* What is expected: Check which lines of the entries that follow hold "pixels", then give the number of those lines and nothing more.

Stored data entries:
Content starts
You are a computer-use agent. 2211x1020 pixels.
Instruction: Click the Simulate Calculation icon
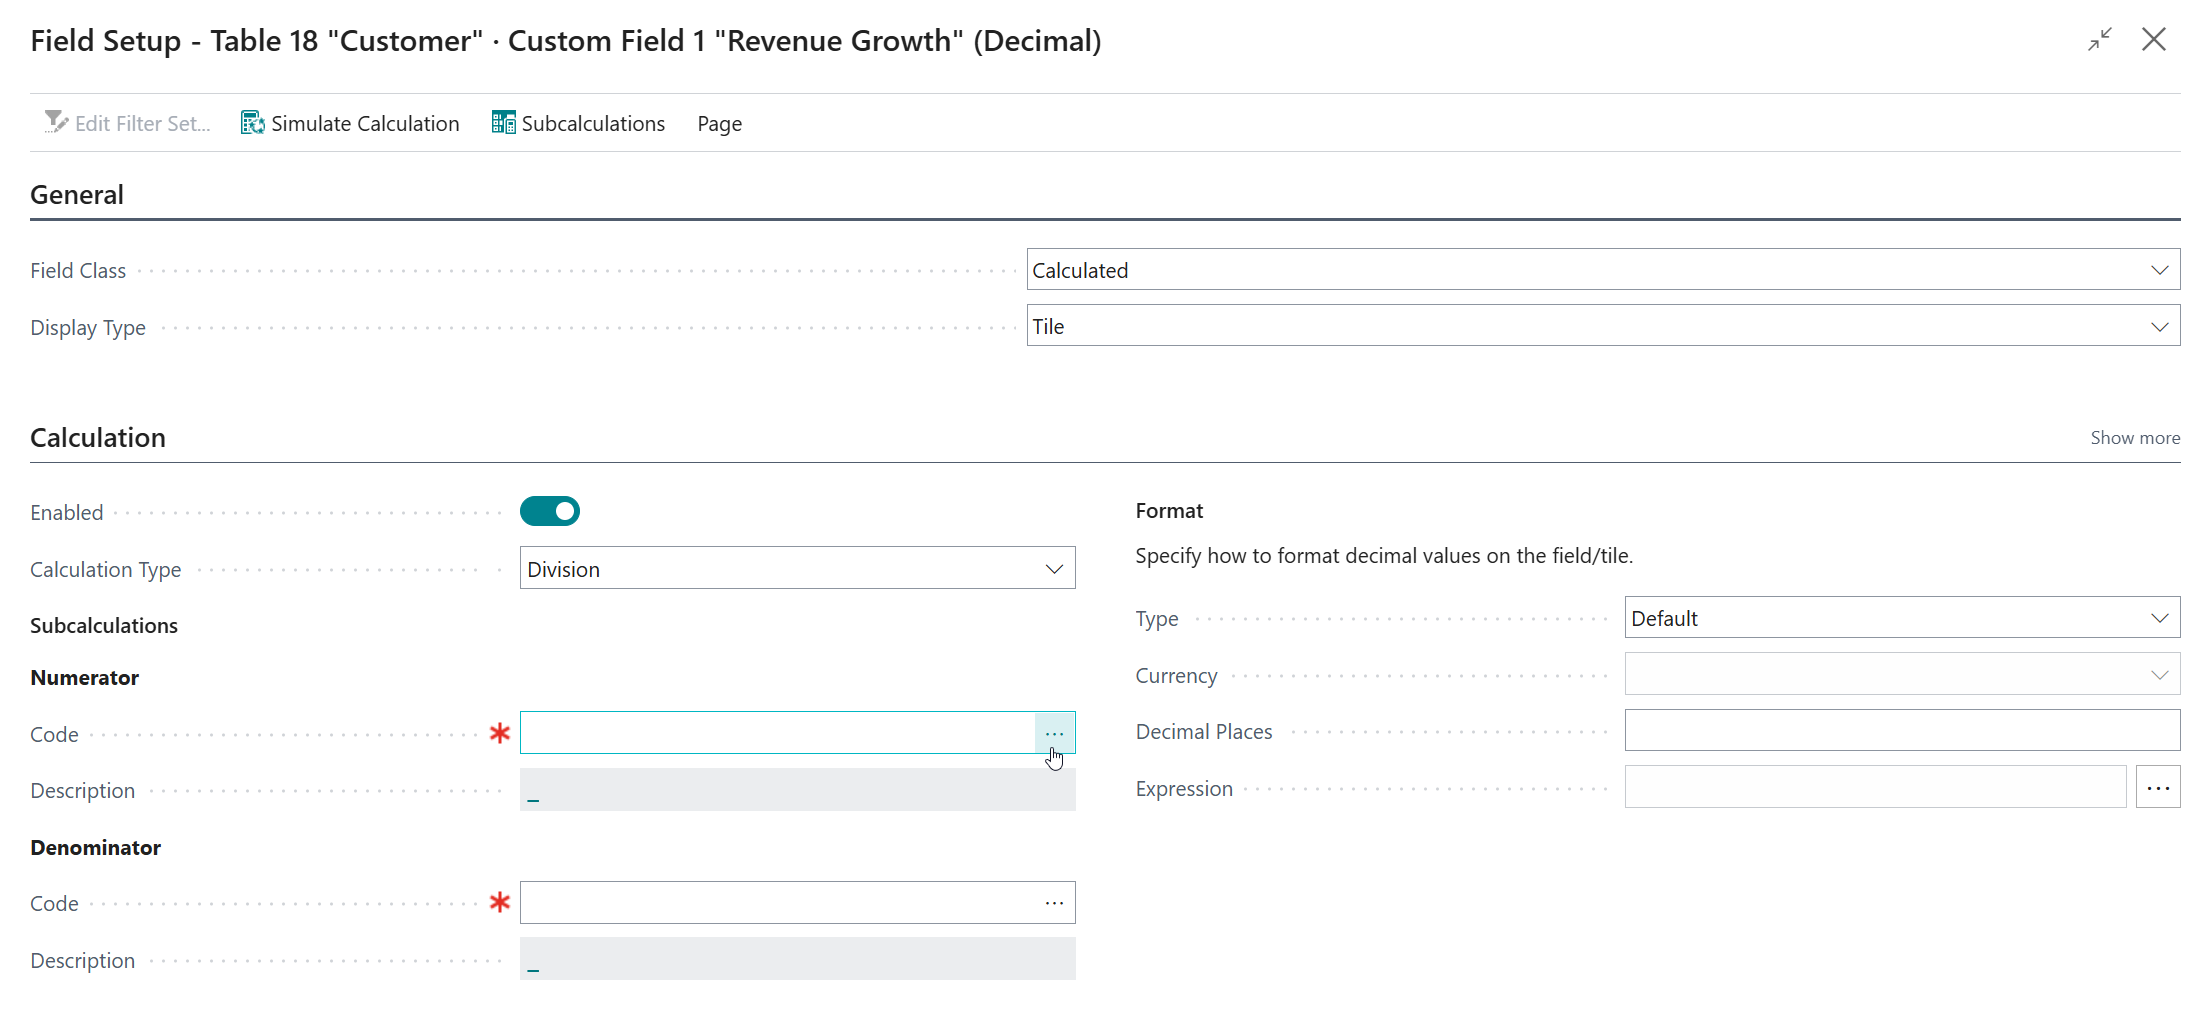pyautogui.click(x=252, y=123)
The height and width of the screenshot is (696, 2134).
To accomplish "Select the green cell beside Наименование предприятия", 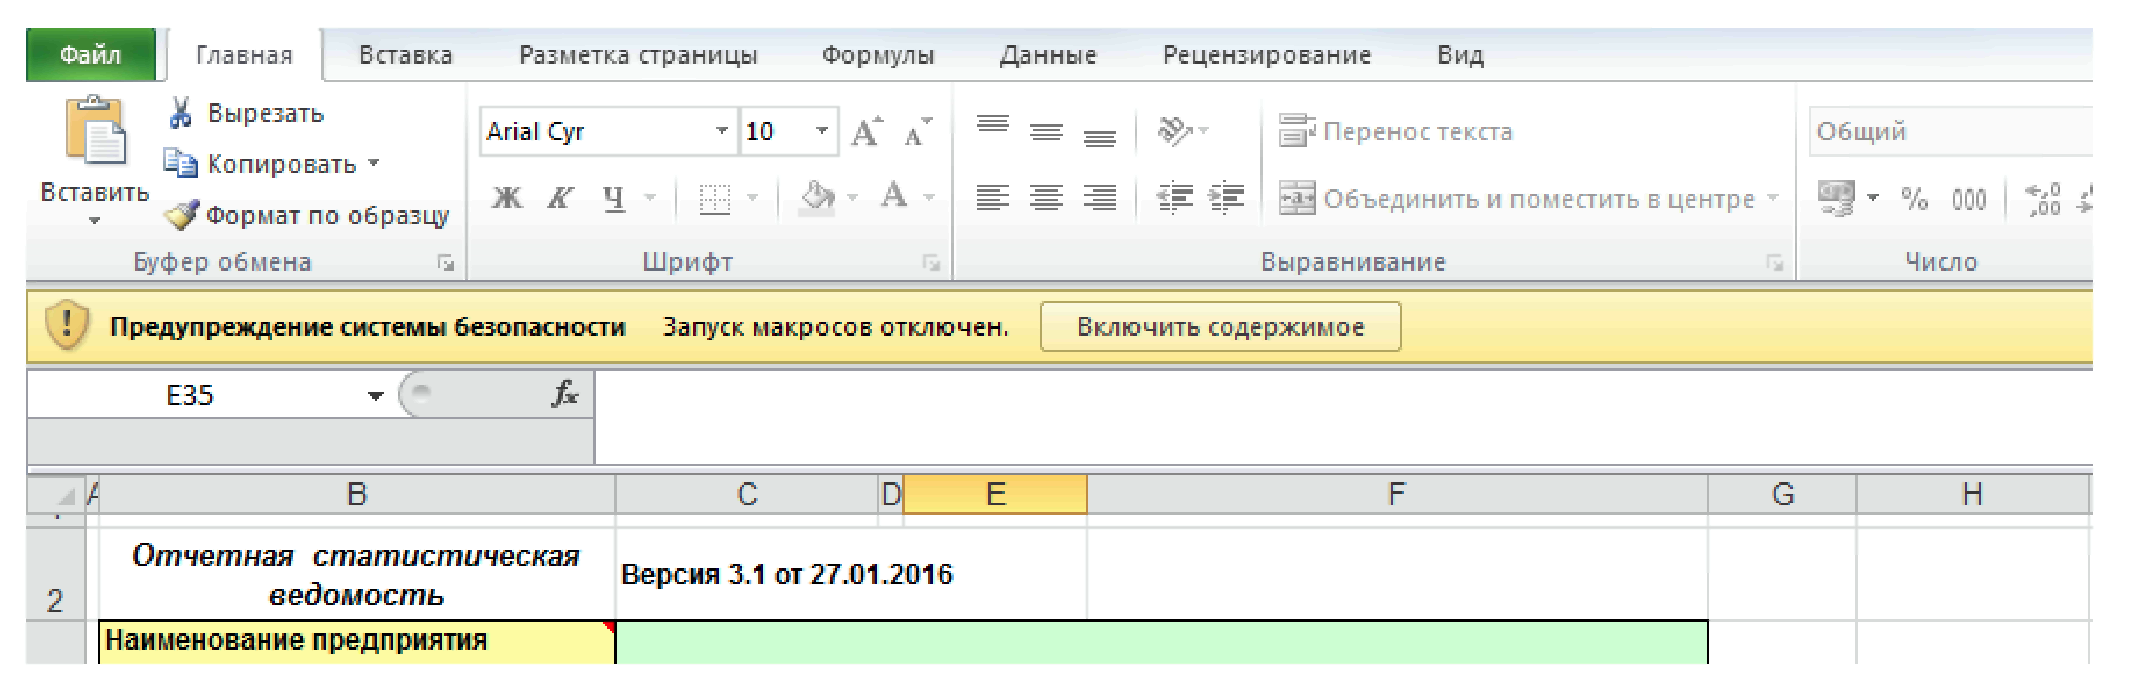I will tap(1160, 641).
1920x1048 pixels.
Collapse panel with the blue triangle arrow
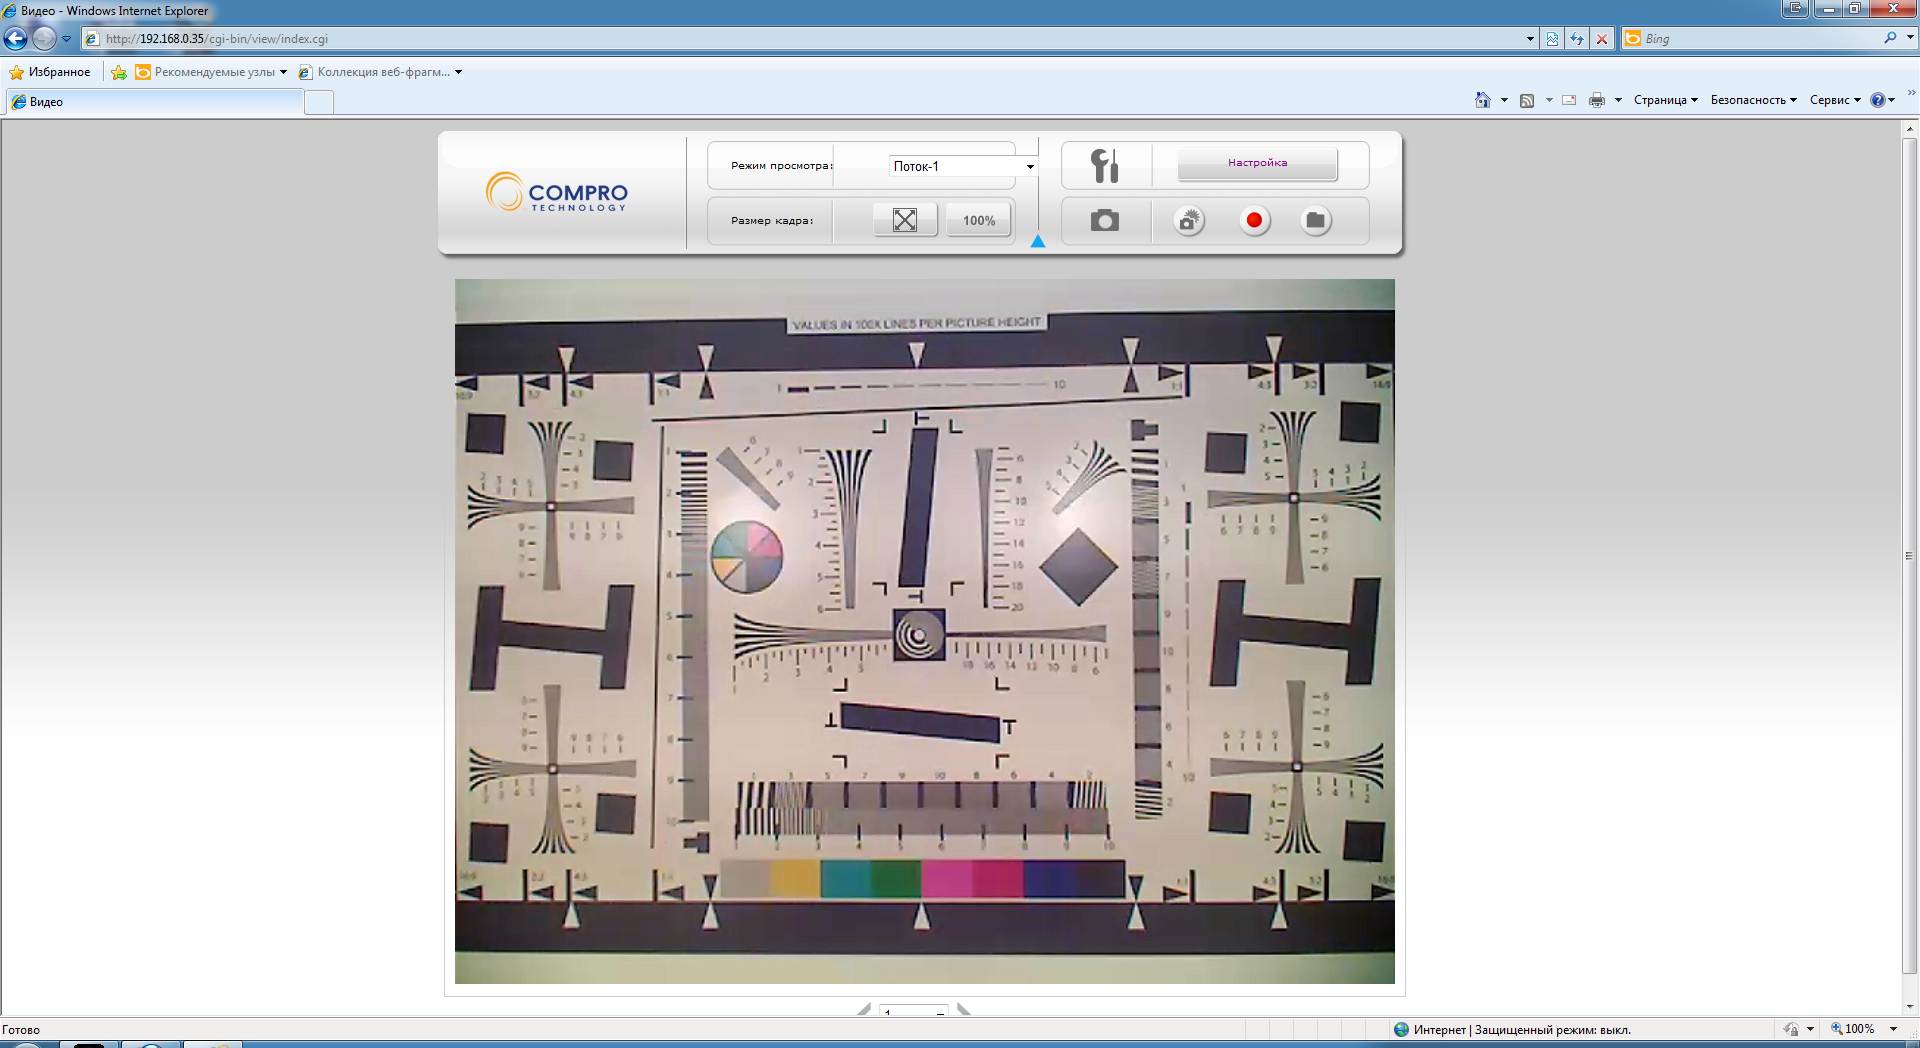[x=1038, y=241]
Content ends
* Written solution: 2